Eiwittranslatie kan ook zonder AUG-startcodon

Eiwittranslatie kan ook zonder AUG-startcodon

Er is een andere manier van eiwitsynthese ontdekt dan het mechanisme dat in menig biologieboek als voldongen feit staat beschreven. Deze alternatieve route van rna naar eiwit draagt bij aan neurotoxiciteit in een groep bijzondere genetische aandoeningen.

Het vertalen van rna naar eiwit gebeurt per eenheid van drie nucleotiden; ieder van deze codons codeert voor één aminozuur. Deze translatie begint bij het startcodon AUG, waarna de volgende codons in de rna-sequentie worden afgelezen. De bijbehorende aminozuren worden aan een groeiende peptideketen geplakt, die zich uiteindelijk tot functioneel eiwit vouwt.

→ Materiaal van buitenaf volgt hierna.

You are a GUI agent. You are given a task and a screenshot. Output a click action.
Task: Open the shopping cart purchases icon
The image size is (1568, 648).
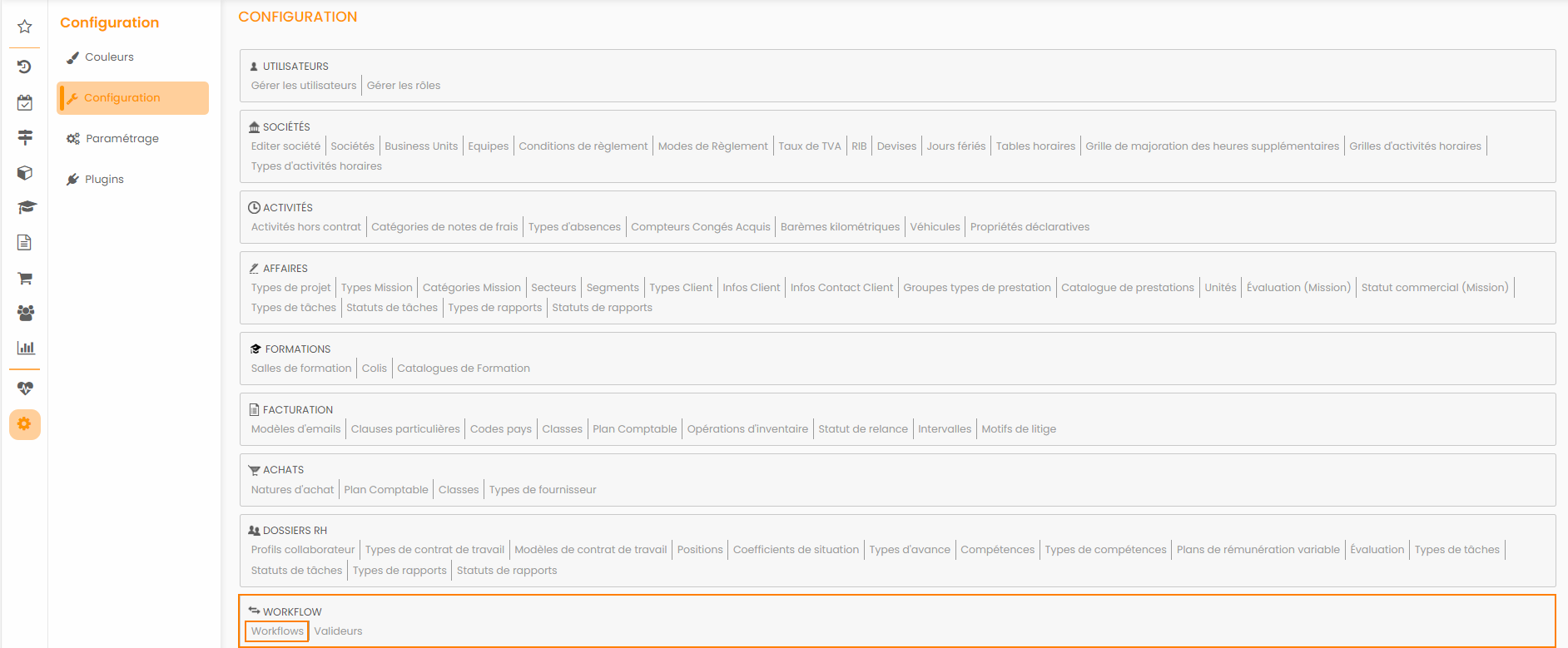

Peter Todd van de Universiteit van Michigan en collega’s beschreven op 18 april in Neuron eiwitten die voortkomen uit translatie die niet begint met een AUG-startcodon. Ze observeerden dit bij FXTAS, een op Parkinson lijkende ziekte. FXTAS is net als twintig andere neurologische aandoeningen het gevolg van een zogenaamde dynamische mutatie in het FMR1-gen. Gezonde mensen hebben een aaneenschakeling van maximaal vijftig CGG-trinucleotiden in dit gen; het precieze aantal verschilt per persoon. Bij de overdracht van dna naar de volgende generatie kan dit soort trinucleotideherhalingen langer worden en ziekte veroorzaken. De onderzoekers ontdekten dat bij mensen met FXTAS deze lange CGG-herhaling een eiwit produceert zonder het normale AUG-startcodon te gebruiken. Het zo geproduceerde eiwit bevat een lange keten glycine-aminozuren. Glycine kan gecodeerd worden door GGC-codons. Dat betekent dat het beginpunt van de translatie netto één nucleotide is verschoven. Hierdoor wordt in de lange CGG-herhaling steeds een GGC-eenheid afgelezen in plaats van een CGG-trinucleotide, en dus glycine geproduceerd.

Repeat-associated non-AUG-initiated of RAN-translatie was recentelijk al ontdekt bij drie andere nucleotiderepeatziekten. De onderzoekers beschrijven in Neuron voor het eerst dat dit fenomeen bijdraagt aan het ziekteproces.

Cellijnen en zenuwcellen van fruitvliegen met het polyglycinebevattende eiwit blijken eerder dood te gaan. In hersenen van overleden FXTAS-patiënten en in een muismodel voor FXTAS blijkt het polyglycine-eiwit ook aanwezig, en wel in cellen die ook een typisch pathologisch kenmerk van FXTAS bevatten.

Het ontstaan van neurologische problemen bij FXTAS werd eerder toegeschreven aan toxische rna-moleculen. Nu blijkt het polyglycine-eiwit ook schadelijk voor zenuwcellen.

Dit artikel verscheen op 04.05.2013 in Bionieuws.